* _Task prompt_
Please print each record exactly, omitting none of them.

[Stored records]
○ ○ ○ ○ ○ ○ ○
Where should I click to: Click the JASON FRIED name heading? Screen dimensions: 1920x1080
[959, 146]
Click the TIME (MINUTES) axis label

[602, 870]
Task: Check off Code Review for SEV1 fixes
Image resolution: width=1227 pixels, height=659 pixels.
○ ○ ○ ○ ○ ○ ○
* _Problem solution_
Where should I click to: Click the JASON FRIED name heading? Screen dimensions: 1920x1080
[959, 146]
Click the TIME (MINUTES) axis label

[602, 870]
Task: Check off Code Review for SEV1 fixes
Image resolution: width=1227 pixels, height=659 pixels.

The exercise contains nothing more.